A prediction tool may support a direct interface to a RDBMS which will allow direct loading of input data from a database table, followed by direct storage of probability outcomes to an outcome table.

A prediction tool may support an API that allows external systems to directly input data and retrieve probability outcomes programmatically. Such an API is desirable where the prediction tool is going to be programmatically integrated with other systems, especially where the prediction tool is going to be used in a real time environment where predictions for individuals are going to be made dynamically, for example as part of a discharge summary from a hospital. There are no standardised prediction tool APIs, therefore it is recommended that from a system integration viewpoint you develop your own façade API that your systems use to interface with the prediction tool. This façade API will in turn directly use the prediction tool API. By using a façade API you decouple your systems from the specific prediction tool you are using, which then makes it easier to change the prediction tool – you only need to recode the façade API.

A prediction tool may support Web Services that also allows external systems to directly input data and retrieve probability outcomes programmatically. Web Services are similar to APIs but are however more suited to Service Orientated Architectures (SOA) where individual systems are decoupled into independent services that interface using standard internet protocols which allows physically distributed services running on disparate platforms and technologies to be easily integrated. There is no standardised prediction tool web service; therefore as for the API it is recommended that from a system integration viewpoint you develop your own façade web service that your services use to interface with the prediction tool.

Figure 2 - Prediction Tool integration.

Figure 2 – Prediction Tool integration.

When interfacing to a prediction tool consideration should be given to the model of interaction. Do you require to push or pull data to the tool? Do you require to interact synchronously or asynchronously? API and web service can support push and pull, synchronous and asynchronous interaction. File input is normally suited to pull, where the prediction tool is instructed manually or via a schedule to load a text file. File output is normally suited to push, where the prediction tool will automatically or manually save a text file.

Tool Function and Use

When either selecting or building a prediction tool the functionality and style of use of the tool needs to be considered.

A suggested minimum set of functionality for a prediction tool is:

  • Creating outcome predictions based on a predictive model and input data – sometimes referred to as the prediction engine; this is the core functionality of a prediction tool.
  • Interface(s) to accept input data.
  • Interface(s) to produce output data.
  • A user interface (UI) for both administrators and end users.
  • Access control – to control users and external system access to the prediction tool.
  • Error and audit logging.
  • Error and audit reporting.
  • Configuration management of engine, interfaces, access control and logging.
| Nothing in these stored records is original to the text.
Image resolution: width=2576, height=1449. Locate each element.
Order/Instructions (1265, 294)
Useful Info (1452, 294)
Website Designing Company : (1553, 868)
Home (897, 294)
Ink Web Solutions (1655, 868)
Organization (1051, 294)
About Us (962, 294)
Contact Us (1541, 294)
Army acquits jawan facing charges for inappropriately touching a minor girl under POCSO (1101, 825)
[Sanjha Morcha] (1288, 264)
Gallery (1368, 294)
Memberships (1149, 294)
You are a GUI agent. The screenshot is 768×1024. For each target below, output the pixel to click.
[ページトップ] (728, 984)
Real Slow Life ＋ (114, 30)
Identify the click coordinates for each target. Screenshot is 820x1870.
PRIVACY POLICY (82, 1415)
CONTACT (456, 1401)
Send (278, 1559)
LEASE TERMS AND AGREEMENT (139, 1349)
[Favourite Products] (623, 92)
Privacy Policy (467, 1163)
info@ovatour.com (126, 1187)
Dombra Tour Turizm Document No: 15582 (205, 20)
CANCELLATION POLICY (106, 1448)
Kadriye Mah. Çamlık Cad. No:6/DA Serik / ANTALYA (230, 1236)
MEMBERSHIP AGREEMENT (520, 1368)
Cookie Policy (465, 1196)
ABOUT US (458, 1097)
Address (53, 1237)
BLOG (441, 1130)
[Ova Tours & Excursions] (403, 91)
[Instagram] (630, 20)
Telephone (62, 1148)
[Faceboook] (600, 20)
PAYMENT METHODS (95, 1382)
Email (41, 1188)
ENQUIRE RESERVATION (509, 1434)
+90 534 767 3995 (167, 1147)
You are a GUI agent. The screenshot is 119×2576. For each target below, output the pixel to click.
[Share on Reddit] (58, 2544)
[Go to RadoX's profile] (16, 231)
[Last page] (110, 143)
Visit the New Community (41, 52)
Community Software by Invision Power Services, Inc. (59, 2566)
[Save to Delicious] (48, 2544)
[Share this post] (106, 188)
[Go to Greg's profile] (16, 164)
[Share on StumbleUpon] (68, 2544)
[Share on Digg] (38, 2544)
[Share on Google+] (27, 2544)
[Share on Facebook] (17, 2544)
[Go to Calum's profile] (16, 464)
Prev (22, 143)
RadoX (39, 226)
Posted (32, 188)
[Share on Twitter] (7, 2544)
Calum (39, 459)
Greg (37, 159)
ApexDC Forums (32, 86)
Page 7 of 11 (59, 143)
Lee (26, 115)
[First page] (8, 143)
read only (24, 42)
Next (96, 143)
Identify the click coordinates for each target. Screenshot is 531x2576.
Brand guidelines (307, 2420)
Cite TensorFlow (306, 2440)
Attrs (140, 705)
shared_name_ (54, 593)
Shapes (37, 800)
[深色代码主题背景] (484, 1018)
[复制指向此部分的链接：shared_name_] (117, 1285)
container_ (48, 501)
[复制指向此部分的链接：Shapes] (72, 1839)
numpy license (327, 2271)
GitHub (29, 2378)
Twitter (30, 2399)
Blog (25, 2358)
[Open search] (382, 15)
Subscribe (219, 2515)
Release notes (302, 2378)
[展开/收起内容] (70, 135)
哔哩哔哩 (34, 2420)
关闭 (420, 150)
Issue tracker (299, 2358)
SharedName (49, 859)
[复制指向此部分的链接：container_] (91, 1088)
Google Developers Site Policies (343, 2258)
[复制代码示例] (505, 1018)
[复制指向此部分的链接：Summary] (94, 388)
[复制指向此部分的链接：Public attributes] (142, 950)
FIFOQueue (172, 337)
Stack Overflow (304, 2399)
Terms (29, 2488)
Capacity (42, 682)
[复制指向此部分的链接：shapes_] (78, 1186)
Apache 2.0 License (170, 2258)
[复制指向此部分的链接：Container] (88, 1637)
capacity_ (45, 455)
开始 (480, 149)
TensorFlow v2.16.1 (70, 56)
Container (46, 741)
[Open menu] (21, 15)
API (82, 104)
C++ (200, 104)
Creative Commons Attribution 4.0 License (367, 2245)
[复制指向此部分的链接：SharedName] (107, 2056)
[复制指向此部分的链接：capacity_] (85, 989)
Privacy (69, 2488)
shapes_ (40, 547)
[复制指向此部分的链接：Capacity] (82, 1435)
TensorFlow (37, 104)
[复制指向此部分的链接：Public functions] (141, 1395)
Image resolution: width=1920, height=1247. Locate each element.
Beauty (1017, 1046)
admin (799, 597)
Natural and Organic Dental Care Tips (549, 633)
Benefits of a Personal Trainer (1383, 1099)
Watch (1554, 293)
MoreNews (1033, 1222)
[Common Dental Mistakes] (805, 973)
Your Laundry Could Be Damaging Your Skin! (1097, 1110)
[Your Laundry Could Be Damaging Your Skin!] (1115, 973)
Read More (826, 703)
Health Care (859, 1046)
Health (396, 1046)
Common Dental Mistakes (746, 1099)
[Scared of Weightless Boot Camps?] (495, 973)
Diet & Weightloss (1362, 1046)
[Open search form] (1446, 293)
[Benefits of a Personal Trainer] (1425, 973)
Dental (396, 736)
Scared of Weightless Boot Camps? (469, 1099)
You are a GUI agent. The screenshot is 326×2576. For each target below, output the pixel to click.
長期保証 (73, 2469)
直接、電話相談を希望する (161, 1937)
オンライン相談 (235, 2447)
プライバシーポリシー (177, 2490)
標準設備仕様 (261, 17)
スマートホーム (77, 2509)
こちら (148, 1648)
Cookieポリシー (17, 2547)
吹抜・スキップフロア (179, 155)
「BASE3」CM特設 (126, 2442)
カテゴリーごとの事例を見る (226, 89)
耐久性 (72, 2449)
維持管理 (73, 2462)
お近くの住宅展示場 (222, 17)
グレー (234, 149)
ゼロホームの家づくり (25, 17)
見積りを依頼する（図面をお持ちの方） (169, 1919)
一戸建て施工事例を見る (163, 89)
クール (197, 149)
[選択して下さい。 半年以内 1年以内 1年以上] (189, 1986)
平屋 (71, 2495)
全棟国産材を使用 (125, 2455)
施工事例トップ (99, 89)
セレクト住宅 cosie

Consideration should be given to how configurable and adaptable a prediction tool is. Most tools will have the implementation of the predictive model “baked” into the product. Any changes to the model definition will then often required code changes to the product. Use of the standard predictive model representation PMML offers the opportunity of implementing highly adaptable predictive tools. The configurability of input and output interfaces to the tool is important. Interfaces that can easily be configured to input and output data in different structures will make system integration easier and cheaper.

In addition to the minimum set of functionality a prediction tool may implement additional functionality around:

  • Management – storage of outcomes so they are amenable to further analysis and display. Outcomes will be associated with an individual and there will normally be historical prediction outcomes for an individual that need to be retained to allow trend analysis.
  • Analysis – grouping (stratification), calculating description statistics, statistical inference and trend analysis of outcomes.
  • Display – graphical and text display of analysis results of outcomes and the raw outcomes both at individual and stratum levels. This may include integration with other health or social care data relating to an individual or stratum. This may include display in the context of a dashboard.
  • Distribution – provision of outcomes and analysis of outcomes to other systems or services.

This type of additional functionality is normally classified as Business Intelligence (BI) or Analytics and there are many products available (some open source) that provide this type of functionality; however some prediction tools include this additional functionality as bespoke code. This can limit their future extensibility to handle new requirements compared to the use of a dedicated BI platform. When selecting or building a prediction tool it is therefore recommended that you consider the use of a BI platform to provide the analytical functions – especially if you currently using a BI platform within your organisation to support other applications.

This additional functionality is used to implement downstream business functionality within health care such as:

  • Risk Stratification – stratification of baseline population patients into groups with similar predicted risk to help understand the case mix at both commissioner and primary care provider levels.
  • Case Finding – identifying individual patients within a baseline population who have a predicted high risk to their primary care provider so they can initiate appropriate interventions.
  • Resource Management – builds on risk stratification to understand resource implications of predicted case mix at both commissioner and primary care provider levels.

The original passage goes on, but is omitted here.